**Exercise description**:
Write out word for word the lines from the one holding "1568x731 pixels. How" through the end of the data, and only those lines. Pictures stay out.

**Records supplied**:
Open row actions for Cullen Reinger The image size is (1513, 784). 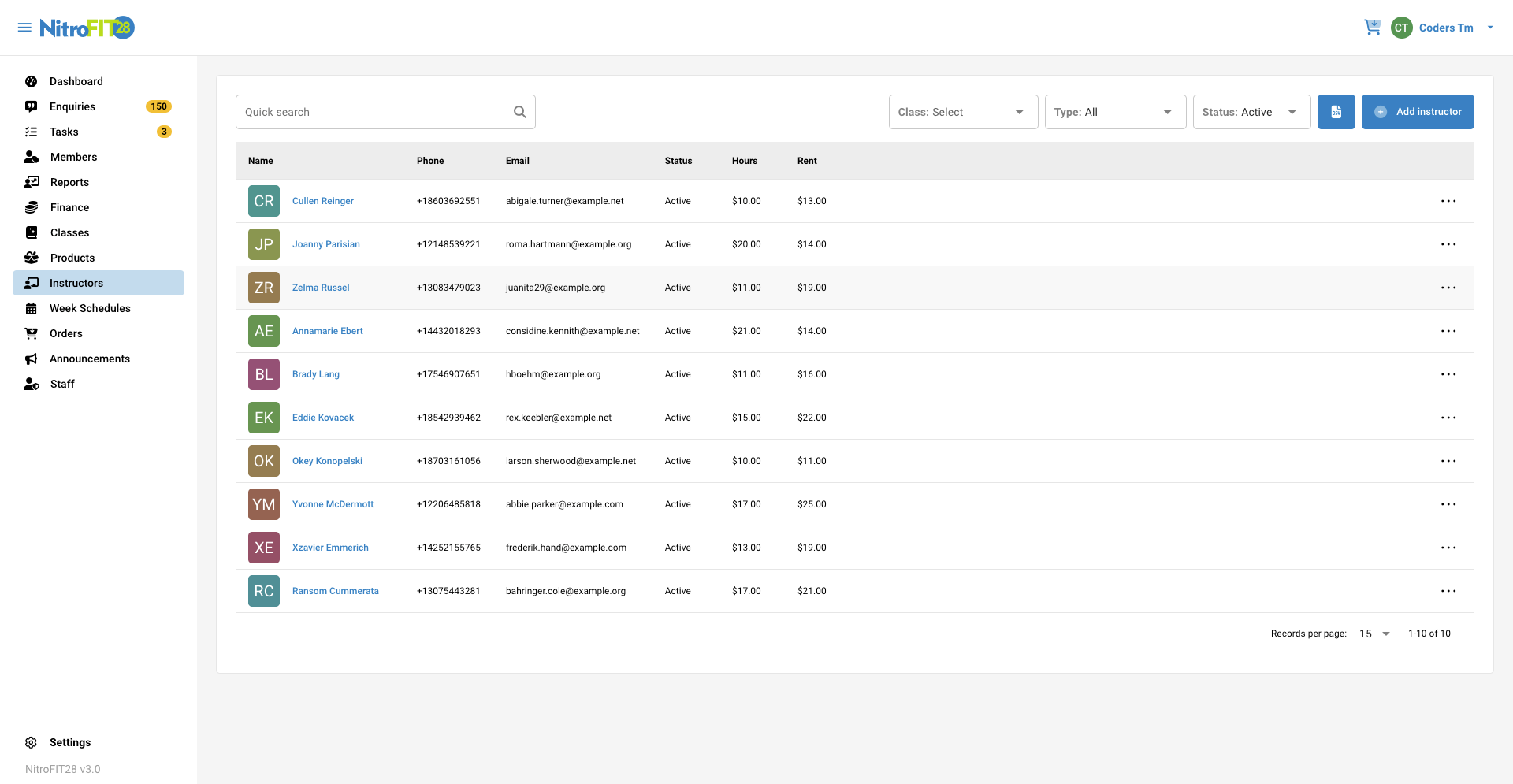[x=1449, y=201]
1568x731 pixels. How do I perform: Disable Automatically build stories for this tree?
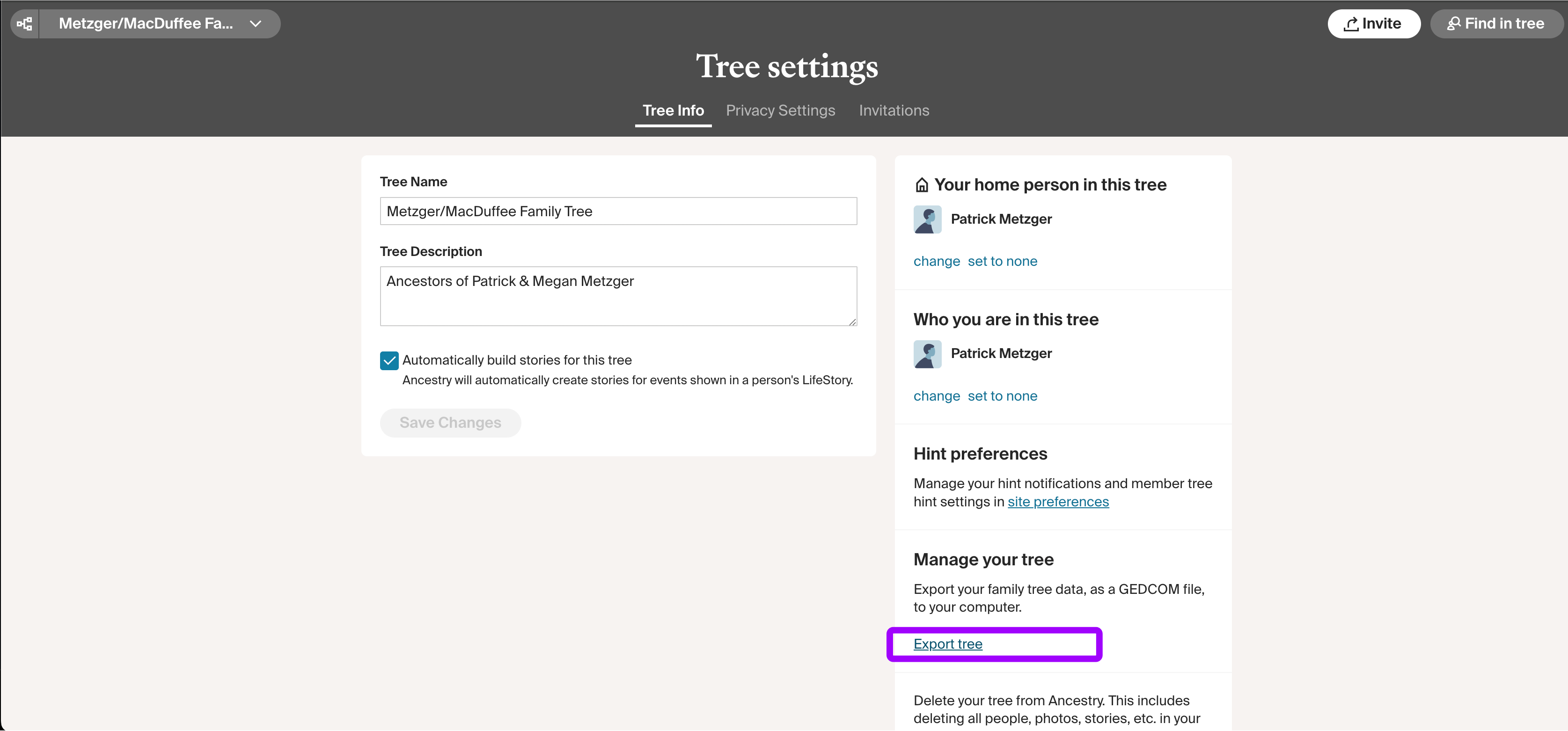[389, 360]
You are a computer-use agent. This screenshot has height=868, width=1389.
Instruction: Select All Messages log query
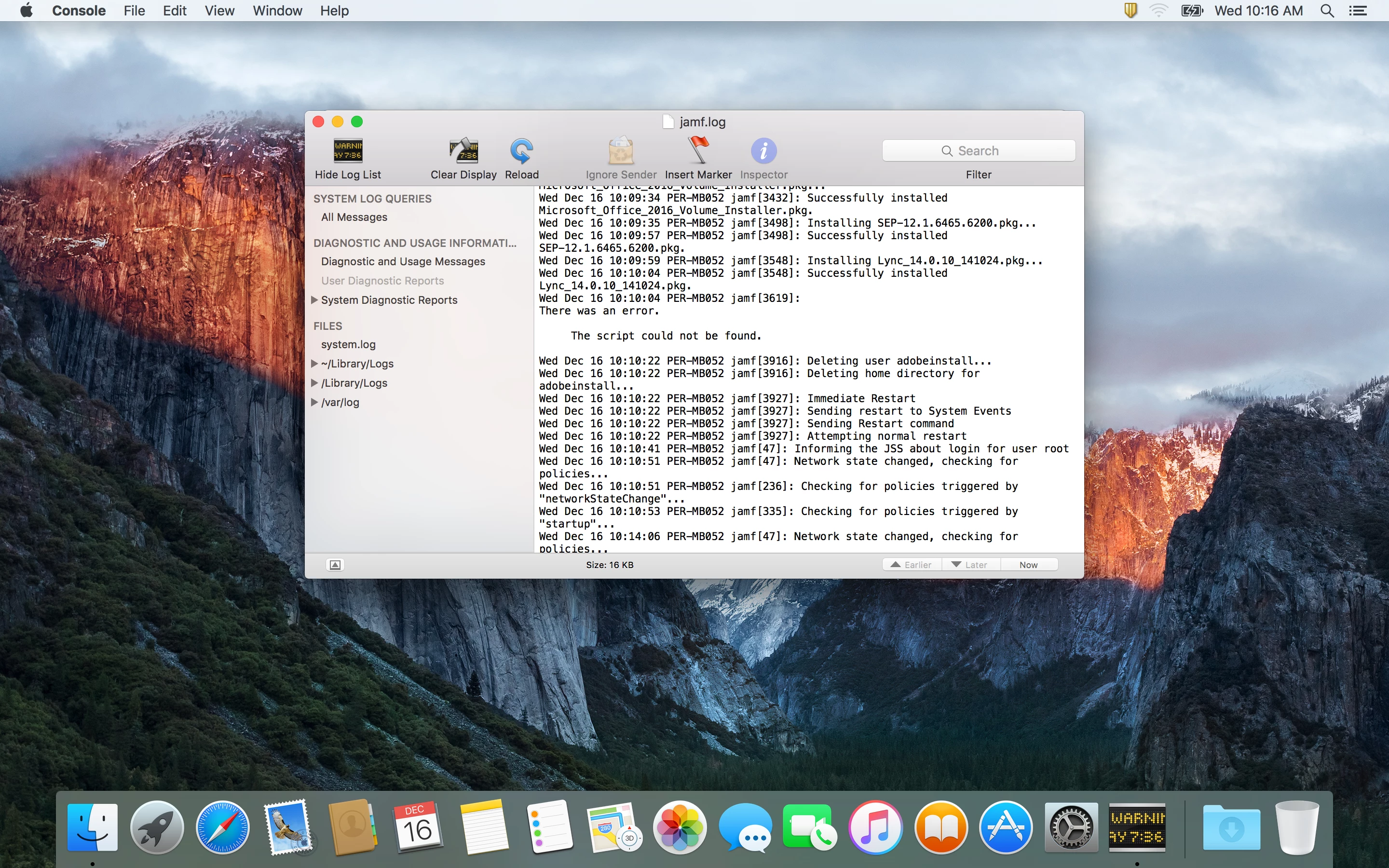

**Expected answer**:
1568x731 pixels. How do I perform: Disable Automatically build stories for this tree?
[389, 360]
You are a computer-use agent. This screenshot has height=868, width=1389.
Instruction: Select All Messages log query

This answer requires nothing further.